CATCHY PERIL – Catchy – (No Need Name)

Après un EP en 2024 au titre volontairement irrévérencieux (“Disco Sucks“), Catchy Peril réalise un premier long format énergique et plutôt bien ficelé. Pas de révolution en vue, mais une manière personnelle et affirmée de faire grincer les mécaniques, avec cette urgence presque instinctive qui accroche dès l’entame.

Le disque avance sans détour : riffs secs, refrains mémorisables instantanément pour bon nombre d’entre eux, tension nerveuse permanente et mélodies qui respirent. On navigue entre une fougue post-punk jamais totalement contenue et une sensibilité plus indie-rock, qui vient fissurer l’ensemble juste au bon moment. Les guitares crunchent, la section rythmique tient la baraque sans en faire trop, et la voix, légèrement éraillée, apporte cette touche d’imperfection qui fait toute la différence.

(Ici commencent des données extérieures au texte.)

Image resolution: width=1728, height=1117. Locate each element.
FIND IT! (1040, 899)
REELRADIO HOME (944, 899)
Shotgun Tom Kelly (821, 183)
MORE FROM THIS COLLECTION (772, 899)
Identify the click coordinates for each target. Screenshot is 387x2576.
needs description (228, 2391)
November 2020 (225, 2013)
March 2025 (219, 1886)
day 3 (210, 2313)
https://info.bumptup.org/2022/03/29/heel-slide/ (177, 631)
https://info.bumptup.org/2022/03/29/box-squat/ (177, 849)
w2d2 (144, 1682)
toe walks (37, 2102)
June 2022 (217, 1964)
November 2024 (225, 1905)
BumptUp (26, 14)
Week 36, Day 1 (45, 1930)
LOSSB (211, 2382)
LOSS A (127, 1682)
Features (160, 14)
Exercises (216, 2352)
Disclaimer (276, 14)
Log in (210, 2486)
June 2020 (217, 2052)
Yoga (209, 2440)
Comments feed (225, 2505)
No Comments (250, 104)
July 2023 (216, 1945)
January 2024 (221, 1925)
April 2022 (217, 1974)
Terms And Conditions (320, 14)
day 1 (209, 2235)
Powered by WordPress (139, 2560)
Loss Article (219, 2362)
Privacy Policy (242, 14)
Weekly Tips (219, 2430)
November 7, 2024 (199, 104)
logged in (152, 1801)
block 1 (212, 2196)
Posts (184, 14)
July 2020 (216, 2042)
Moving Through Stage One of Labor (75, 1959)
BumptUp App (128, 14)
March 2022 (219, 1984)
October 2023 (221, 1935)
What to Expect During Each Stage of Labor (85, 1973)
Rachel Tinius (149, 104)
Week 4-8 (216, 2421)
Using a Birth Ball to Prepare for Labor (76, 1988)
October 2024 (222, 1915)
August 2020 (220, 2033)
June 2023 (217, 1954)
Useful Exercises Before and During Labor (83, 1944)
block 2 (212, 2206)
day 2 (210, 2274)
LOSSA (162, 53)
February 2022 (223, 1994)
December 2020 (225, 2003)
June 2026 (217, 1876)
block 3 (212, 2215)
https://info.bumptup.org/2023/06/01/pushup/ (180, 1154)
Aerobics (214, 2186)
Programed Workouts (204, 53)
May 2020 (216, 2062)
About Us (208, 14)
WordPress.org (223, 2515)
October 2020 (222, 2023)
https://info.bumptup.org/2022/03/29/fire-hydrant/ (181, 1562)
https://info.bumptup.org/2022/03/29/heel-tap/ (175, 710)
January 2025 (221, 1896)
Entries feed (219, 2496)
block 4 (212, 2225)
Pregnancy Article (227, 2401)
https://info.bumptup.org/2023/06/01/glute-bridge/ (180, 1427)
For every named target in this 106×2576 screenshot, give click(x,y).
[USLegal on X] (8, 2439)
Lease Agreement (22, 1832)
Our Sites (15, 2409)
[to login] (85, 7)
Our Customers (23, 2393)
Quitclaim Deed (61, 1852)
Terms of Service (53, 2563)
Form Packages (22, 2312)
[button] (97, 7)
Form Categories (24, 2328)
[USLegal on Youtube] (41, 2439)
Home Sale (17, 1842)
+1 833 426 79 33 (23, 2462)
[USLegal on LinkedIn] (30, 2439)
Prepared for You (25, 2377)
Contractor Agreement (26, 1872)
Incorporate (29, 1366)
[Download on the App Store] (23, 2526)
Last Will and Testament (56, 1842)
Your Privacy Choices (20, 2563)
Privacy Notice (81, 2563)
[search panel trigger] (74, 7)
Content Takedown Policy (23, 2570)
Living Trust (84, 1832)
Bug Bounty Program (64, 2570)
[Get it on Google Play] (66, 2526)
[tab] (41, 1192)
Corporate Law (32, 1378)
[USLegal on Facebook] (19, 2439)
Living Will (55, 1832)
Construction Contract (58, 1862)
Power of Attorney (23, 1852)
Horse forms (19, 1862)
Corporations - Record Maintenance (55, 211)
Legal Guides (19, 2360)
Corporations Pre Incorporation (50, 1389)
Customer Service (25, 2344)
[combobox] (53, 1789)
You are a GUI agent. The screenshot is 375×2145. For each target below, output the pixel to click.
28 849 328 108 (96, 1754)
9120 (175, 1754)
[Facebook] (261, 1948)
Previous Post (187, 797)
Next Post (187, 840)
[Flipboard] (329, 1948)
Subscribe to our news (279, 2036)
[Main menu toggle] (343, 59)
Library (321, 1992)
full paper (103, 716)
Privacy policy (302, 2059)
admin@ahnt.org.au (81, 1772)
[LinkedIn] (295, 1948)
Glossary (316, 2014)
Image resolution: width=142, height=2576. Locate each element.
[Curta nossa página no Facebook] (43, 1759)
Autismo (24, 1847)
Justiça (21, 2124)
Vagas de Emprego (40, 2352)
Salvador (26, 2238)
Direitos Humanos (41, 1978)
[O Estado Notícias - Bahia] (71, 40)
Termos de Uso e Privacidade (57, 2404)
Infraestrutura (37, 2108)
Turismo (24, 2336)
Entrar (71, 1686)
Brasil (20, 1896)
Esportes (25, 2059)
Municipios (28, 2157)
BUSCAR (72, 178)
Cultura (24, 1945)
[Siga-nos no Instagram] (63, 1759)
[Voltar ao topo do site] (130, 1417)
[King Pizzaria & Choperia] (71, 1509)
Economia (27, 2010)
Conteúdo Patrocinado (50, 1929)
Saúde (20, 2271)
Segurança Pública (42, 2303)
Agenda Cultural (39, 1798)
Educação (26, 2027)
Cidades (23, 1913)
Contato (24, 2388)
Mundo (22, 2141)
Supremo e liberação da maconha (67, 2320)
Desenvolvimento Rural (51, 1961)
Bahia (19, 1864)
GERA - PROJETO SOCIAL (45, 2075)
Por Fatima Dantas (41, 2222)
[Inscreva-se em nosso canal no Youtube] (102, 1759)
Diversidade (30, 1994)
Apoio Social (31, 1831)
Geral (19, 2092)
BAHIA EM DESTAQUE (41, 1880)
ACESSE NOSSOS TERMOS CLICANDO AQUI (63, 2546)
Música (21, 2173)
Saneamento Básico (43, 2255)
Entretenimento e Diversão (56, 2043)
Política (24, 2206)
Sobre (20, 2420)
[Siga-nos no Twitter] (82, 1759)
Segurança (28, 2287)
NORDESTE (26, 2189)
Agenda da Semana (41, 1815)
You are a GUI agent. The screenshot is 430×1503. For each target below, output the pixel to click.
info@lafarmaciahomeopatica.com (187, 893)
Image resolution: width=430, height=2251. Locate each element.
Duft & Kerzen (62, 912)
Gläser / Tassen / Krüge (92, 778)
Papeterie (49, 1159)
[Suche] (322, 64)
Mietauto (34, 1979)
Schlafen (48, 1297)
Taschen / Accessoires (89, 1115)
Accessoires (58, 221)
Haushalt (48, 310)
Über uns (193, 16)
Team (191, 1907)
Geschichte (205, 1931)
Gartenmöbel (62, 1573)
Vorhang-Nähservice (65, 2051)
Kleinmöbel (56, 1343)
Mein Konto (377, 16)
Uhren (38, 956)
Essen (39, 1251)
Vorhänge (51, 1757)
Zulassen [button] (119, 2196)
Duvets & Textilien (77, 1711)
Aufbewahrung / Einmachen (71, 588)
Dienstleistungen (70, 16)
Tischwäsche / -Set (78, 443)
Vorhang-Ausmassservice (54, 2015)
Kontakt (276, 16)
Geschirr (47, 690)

Si “Catchy“ porte bien son nom avec une vigueur communicative à souhait, le quatuor sait faire preuve d’un certain savoir-faire quant à injecter de la nuance dans un format court (moins de 34 minutes au compteur) et globalement frontal. Derrière l’efficacité des morceaux se cachent des arrangements malins et une vraie science du contraste avec des couplets tendus, des refrains qui explosent, le tout traversé parfois par des passages plus mélancoliques.

Encore un peu rugueux, ce premier véritable album n’en est pas moins terriblement vivant grâce à une sincérité palpable. Un disque qui ne cherche pas à tout prouver, mais qui donne déjà de bonnes raisons d’y croire.